Prosecutors crack down on Chinese crypto-mining farms in Libya
CRYPT — Fifty Chinese nationals have been arrested after Libyan police raided a data center in Zliten where they were engaged in illegal cryptocurrency mining. Interior Ministry officials said children were helping imprisoned Chinese citizens create virtual currency. This is the latest in a long line of government crackdowns on unlicensed cryptocurrency mining in Libya. The government has issued warnings that such actions are prohibited and will result in severe retaliation. It is believed that this most recent step will serve to deter any future illegal crypto mining operations in the country.
The Tripoli prosecution has just identified an underground crypto-mining operation. The work was done in windowless rooms equipped with a plethora of computers, fans and other machinery. A second crypto-mining farm, run by 10 Chinese nationals, has just been destroyed in Misrata.

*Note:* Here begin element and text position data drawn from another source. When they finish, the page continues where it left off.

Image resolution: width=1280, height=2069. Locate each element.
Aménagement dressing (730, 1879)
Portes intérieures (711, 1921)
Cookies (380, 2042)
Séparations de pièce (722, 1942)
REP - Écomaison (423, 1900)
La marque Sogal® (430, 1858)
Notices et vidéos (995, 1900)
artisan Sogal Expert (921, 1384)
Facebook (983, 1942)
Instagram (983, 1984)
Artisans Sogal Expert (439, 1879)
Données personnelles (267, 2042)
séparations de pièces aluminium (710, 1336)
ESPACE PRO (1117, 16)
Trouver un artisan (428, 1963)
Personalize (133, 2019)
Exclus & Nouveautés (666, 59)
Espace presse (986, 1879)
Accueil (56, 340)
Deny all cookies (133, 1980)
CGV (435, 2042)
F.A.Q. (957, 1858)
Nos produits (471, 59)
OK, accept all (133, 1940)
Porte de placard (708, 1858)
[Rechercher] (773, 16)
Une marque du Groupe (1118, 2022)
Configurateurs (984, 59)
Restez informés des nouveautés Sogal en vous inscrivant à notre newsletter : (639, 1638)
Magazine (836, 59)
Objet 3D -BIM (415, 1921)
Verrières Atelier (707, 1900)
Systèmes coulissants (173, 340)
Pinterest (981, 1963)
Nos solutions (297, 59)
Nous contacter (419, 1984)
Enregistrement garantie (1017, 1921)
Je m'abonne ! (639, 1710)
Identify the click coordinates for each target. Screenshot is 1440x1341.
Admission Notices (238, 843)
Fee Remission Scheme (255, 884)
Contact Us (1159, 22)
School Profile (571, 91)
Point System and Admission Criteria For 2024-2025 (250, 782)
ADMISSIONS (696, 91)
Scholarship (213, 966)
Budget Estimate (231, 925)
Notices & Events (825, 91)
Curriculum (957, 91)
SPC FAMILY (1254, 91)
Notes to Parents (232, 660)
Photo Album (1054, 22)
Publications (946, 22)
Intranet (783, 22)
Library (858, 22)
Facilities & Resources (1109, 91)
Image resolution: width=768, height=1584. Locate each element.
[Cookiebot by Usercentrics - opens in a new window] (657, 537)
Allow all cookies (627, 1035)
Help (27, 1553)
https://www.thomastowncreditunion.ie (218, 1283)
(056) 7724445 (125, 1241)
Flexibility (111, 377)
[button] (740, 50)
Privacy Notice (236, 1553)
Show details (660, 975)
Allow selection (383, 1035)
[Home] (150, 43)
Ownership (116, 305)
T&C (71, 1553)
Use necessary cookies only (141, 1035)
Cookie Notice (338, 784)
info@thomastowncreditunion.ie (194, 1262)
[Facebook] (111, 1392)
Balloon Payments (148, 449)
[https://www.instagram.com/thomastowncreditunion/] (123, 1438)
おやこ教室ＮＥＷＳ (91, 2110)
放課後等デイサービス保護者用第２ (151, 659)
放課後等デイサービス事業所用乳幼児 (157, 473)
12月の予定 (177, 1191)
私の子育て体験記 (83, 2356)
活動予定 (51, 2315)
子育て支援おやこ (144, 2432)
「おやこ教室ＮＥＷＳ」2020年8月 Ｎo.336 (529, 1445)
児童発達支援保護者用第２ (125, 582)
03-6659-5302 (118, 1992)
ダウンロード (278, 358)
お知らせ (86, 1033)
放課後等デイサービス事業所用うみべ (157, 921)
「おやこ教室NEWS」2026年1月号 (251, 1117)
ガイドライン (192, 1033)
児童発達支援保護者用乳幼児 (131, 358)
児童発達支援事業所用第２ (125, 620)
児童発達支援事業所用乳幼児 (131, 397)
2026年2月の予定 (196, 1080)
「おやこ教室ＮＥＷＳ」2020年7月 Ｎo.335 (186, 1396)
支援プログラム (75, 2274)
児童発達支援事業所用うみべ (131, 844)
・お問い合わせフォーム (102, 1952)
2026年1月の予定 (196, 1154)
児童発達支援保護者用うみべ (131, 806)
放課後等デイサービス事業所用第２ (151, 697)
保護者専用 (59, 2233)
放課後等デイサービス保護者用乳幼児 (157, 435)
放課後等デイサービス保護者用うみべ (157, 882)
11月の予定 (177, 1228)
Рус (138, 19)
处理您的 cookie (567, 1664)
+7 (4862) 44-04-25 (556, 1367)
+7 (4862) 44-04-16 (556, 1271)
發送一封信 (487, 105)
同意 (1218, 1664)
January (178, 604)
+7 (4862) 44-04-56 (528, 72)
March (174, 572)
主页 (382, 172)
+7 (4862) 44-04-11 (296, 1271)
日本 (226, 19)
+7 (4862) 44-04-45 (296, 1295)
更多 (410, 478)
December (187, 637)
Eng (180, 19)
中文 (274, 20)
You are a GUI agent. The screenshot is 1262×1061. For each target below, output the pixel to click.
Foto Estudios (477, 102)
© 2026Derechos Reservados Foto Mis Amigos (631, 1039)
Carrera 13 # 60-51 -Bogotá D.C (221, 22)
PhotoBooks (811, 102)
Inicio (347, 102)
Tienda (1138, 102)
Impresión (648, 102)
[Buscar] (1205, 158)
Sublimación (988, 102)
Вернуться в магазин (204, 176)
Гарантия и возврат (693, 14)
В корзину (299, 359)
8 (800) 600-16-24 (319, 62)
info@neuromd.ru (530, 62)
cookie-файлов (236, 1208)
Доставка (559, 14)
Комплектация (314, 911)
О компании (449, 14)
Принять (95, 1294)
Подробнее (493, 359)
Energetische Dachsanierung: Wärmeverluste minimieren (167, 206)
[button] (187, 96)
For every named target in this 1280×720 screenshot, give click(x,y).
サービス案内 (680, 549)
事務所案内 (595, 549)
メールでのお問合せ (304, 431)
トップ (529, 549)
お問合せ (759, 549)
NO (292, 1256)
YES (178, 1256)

In Libya, it is against the law to engage in crypto-mining, the lucrative practice of adding transactions to the blockchain. The District Attorney’s Office is making a concerted effort to shut down these businesses and enforce legal compliance.

Libya has emerged as a major center for crypto mining despite the country’s central bank outright banning cryptocurrency transactions. The extremely low cost of electricity and operations, together with deteriorating living standards and the economic crisis, make Libya an attractive option. Libya has all the necessary infrastructure to host Bitcoin mining operations, including powerful servers, a reliable power grid, and fast and reliable internet connection. Bitcoin miners are attracted to the country because of its favorable conditions, including low costs and potentially high profits
Cryptocurrency mining is banned in China, Nepal, Afghanistan, and Morocco due to concerns about pollution and the possibility of funding terrorist groups. The ability of banks in 42 other countries to process crypto transactions and cryptocurrency exchanges amounts to an implicit ban on digital currencies in those countries. Algeria, Bahrain, Bangladesh and Bolivia are just some of the countries in question. The bans are intended to protect citizens from harm that may come from crypto-mining or crypto-trading. Since the rules are still in the works, just because some nations have outright banned cryptocurrencies doesn’t mean that’s the case everywhere.

A 21-year-old French national has been sentenced to prison and fined by Moroccan authorities for his illicit Bitcoin activity in the country. It is increasingly common for governments to fear that cryptocurrencies are being used to launder money or finance other illegal activities. The environmental impact of crypto mining has caused reluctance to use digital currency in China and India. Governments have yet to decide how to respond to the growing popularity of cryptocurrencies.